United States Ambassador to Jordan
- In office August 7, 2001 – July 12, 2004
- President: George W. Bush
- Preceded by: William J. Burns
- Succeeded by: David M. Satterfield

21st United States Ambassador to Australia
- In office 2000–2001
- President: Bill Clinton
- Preceded by: Genta H. Holmes
- Succeeded by: Thomas Schieffer

United States Ambassador to Kuwait
- In office 1991–1994
- President: George H. W. Bush
- Preceded by: W. Nathaniel Howell
- Succeeded by: Ryan Crocker

22nd Director General of the Foreign Service
- In office August 25, 1997 – June 14, 2000
- Preceded by: Anthony Cecil Eden Quainton
- Succeeded by: Marc Isaiah Grossman

Personal details
- Born: November 10, 1944 (age 81) Carrollton, Georgia, U.S.
- Spouse: Margaret Scott
- Children: 2
- Alma mater: George Washington University American University in Cairo
- Profession: Diplomat, professor

= Edward Gnehm =

American diplomat (born 1944)

Edward William Gnehm Jr. (born November 10, 1944), also known as Skip Gnehm, is an American diplomat who most recently served as the U.S. ambassador to Jordan.

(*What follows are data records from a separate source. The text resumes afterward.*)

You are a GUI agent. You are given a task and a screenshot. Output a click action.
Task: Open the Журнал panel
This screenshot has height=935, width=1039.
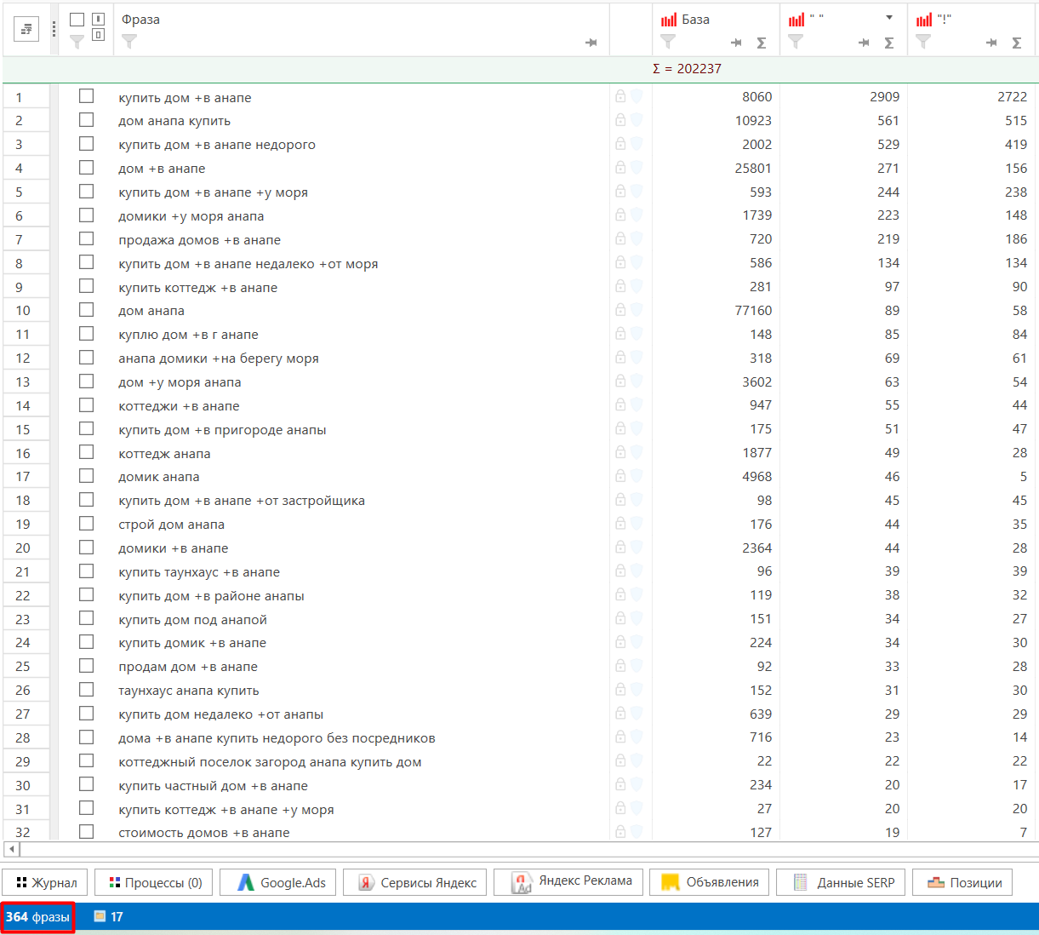coord(46,882)
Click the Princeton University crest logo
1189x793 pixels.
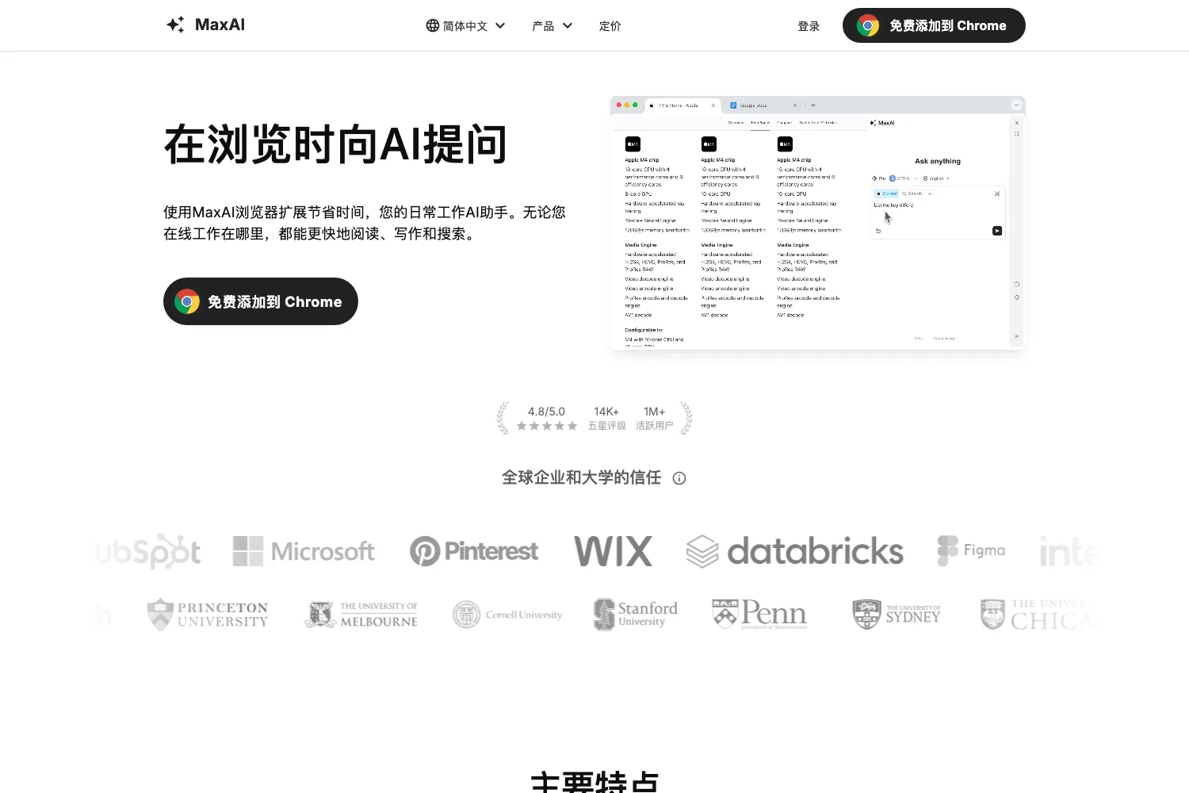(208, 615)
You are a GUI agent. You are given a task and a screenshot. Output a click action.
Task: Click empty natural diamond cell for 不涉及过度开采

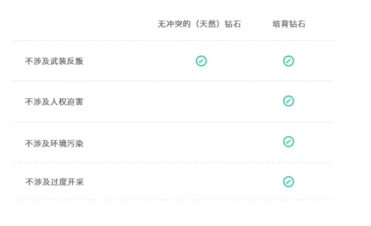[201, 181]
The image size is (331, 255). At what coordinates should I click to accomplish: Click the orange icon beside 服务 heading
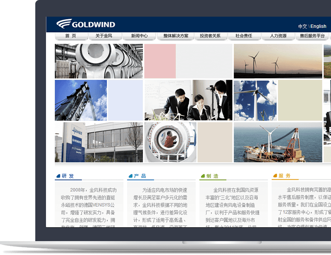click(x=275, y=176)
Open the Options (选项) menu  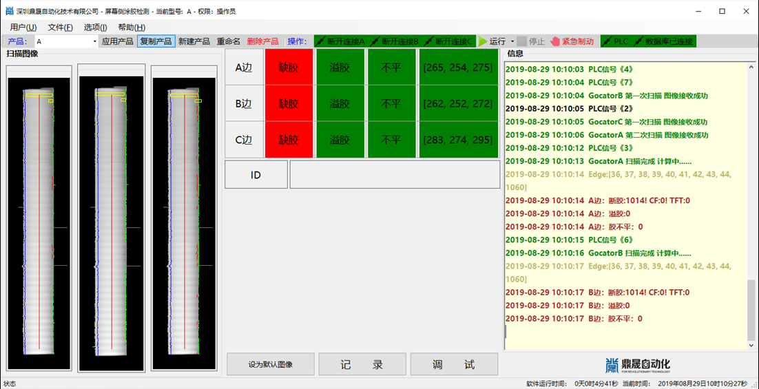point(95,28)
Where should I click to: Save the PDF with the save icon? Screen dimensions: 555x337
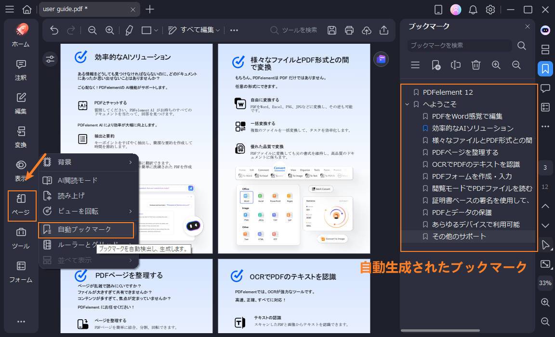pos(331,30)
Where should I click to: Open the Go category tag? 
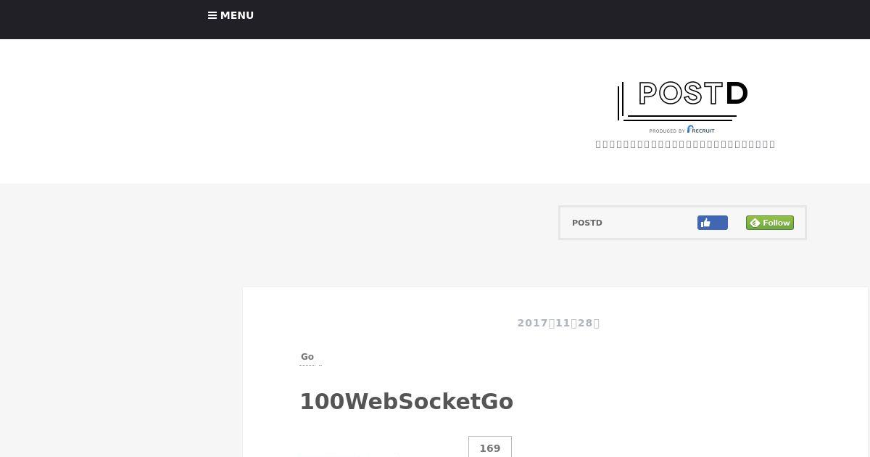click(307, 357)
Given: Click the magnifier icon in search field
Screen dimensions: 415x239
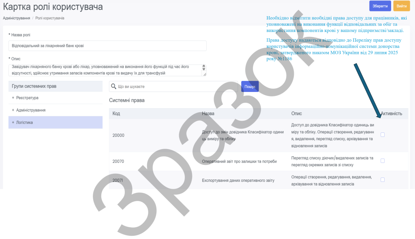Looking at the screenshot, I should click(113, 87).
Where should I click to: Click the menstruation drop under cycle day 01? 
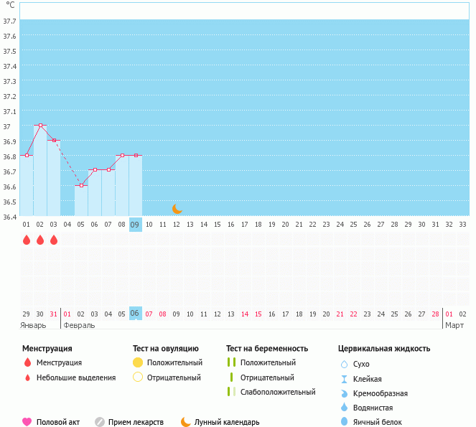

He was a faculty member at George Washington University's Elliott School of International Affairs.

==Education==
Gnehm attended Albany High School and subsequently attended the George Washington University in Washington, D.C., where he earned a bachelor's degree in International Affairs in 1966. Gnehm completed his master's degree in 1968, and spent one year of his graduate studies at the American University in Cairo under a post-graduate Rotary International Fellowship. He is a member of the Sigma Chi fraternity and Delta Phi Epsilon foreign service fraternity

==Government service==
Gnehm joined the U.S. Department of State in 1969 and has forged a long and distinguished diplomatic career in the U.S. Foreign Service. His positions included: Director General of the Foreign Service and Director of Personnel for the Department of State; Deputy Permanent Representative of the United States to the United Nations; Deputy Assistant Secretary of State, Bureau of Near East and South Asian Affairs; Deputy Assistant Secretary of Defense for Near East and South Asia; Deputy Chief of Mission, American Embassy, Amman, Jordan, and Embassy Sanaa, Yemen; head of the U.S. Liaison Office, Riyadh, Saudi Arabia; and Deputy Principal Officer, U.S. Interests Section, Damascus, Syria.

He was Ambassador to Kuwait from 1991 to 1994; Ambassador to Australia from 2000 to 2001; and Ambassador to Jordan from 2001 to 2004.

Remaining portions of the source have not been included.